Just days before the hack took place, Bithumb conducted a security enhancement check as well as moved users’ assets to a cold wallet to secure the digital coins in a more secure offline environment.
Millions of cryptocurrency users store their digital coins in third-party wallets. This hack goes to show how important it is to store coins in a wallet that’s fully controlled.
“A well-thought-out cybersecurity strategy will likely cost much less than the losses caused by these consecutive incidents. Users who entrust their digital coins to third parties should be prepared to never see them again, this is the reality of modern Bitcoin Klondike,” commented Ilia Kolochenko, CEO and founder of web security company High-Tech Bridge.
Following this, the cryptocurrency market appears to have taken the hack into consideration, with Bitcoin prices and total market cap decreasing by more than 2% within 30 minutes of the hack being announced.
Security landscape of cryptocurrency
“Billions of dollars in digital currencies have been stolen in the last twelve months according to various reports.
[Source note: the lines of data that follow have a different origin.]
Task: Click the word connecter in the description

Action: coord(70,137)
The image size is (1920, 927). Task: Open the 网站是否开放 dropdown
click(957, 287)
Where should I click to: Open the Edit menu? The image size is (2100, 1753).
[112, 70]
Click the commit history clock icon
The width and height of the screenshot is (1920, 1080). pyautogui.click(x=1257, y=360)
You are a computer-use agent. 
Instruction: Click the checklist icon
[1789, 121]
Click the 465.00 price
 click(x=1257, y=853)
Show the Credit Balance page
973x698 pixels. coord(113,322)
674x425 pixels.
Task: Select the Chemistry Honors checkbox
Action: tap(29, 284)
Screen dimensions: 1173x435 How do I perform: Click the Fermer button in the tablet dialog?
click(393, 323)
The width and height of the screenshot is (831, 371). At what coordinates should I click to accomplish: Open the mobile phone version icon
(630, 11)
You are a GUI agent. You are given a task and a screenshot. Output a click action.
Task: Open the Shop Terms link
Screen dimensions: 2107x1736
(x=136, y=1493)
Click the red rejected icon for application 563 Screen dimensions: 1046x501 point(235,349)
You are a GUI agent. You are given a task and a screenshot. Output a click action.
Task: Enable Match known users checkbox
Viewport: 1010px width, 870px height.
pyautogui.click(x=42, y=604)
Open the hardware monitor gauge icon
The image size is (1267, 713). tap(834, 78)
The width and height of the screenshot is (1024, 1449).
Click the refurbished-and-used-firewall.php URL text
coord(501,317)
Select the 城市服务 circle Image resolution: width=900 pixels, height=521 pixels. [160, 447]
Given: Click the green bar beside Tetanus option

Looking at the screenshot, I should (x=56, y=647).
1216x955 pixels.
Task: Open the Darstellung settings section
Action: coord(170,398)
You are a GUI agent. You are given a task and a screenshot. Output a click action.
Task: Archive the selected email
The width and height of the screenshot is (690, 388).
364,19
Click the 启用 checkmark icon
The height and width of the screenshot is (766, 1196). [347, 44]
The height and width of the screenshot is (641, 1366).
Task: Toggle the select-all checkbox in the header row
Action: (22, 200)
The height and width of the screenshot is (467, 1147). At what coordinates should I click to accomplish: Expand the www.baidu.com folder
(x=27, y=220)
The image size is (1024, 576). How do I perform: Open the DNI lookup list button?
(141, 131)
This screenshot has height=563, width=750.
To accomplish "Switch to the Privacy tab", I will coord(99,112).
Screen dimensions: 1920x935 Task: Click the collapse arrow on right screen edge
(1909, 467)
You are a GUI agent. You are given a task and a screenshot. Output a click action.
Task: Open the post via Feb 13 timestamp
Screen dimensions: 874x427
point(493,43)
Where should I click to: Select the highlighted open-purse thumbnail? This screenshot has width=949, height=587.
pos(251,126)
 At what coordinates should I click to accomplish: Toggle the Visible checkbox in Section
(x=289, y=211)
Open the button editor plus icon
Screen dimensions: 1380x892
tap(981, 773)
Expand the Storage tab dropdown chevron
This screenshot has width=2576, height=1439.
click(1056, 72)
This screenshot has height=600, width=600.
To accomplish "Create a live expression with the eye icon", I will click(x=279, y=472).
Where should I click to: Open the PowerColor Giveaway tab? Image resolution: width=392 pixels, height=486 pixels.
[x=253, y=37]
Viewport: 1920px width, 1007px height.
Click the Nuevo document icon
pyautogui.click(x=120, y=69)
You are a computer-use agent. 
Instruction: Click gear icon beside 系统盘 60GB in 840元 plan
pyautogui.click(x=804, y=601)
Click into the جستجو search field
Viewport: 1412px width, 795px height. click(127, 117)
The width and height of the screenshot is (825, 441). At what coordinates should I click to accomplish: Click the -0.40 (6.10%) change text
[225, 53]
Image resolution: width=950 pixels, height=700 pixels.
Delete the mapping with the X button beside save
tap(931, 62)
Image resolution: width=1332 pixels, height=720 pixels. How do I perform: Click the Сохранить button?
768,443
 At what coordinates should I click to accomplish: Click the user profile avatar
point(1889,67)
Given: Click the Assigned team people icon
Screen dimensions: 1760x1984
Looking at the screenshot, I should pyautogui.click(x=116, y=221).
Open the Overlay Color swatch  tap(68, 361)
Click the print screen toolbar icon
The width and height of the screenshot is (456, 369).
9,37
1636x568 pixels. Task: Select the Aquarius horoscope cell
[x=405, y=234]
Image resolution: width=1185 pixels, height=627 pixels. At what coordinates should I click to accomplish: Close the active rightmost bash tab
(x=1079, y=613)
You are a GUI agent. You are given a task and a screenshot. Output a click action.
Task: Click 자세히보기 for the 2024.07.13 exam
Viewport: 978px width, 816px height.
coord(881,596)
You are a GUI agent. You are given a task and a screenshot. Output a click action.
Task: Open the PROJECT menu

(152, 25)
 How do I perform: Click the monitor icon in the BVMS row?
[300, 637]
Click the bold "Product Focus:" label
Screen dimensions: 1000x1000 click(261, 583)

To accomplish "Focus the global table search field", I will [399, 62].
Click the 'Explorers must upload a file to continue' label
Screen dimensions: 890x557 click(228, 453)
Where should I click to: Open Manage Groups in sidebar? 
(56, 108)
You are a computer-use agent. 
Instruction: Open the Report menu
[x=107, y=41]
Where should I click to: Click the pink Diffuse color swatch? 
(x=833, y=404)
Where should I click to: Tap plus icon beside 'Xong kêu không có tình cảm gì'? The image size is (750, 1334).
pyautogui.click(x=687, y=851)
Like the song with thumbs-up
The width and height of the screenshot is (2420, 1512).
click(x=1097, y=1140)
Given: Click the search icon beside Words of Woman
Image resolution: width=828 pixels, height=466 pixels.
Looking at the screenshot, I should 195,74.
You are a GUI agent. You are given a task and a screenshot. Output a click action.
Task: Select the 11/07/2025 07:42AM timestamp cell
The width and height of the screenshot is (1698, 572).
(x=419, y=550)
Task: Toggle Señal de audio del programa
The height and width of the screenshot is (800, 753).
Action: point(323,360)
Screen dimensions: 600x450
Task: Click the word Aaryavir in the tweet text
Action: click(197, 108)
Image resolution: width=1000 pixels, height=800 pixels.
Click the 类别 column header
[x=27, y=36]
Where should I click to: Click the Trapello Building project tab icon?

Thus, this particular [minor] incident will unlikely alter the grim security landscape of cryptocurrency exchanges,” Kolochenko added.
Bithumb confirmed the hack on its website and official Twitter account an hour before reporting the case to the Korea Internet & Security Agency (KISA), a government organisation that supervises internet and cybersecurity issues in the country, as well as notified all of its victims that it will be paying back the tokens as soon as possible.
“It is very good to know that the victims will be duly compensated after the breach, although this raises the question of economical practicality to operate a crypto-exchange business in such a manner,” noted Kolochenko.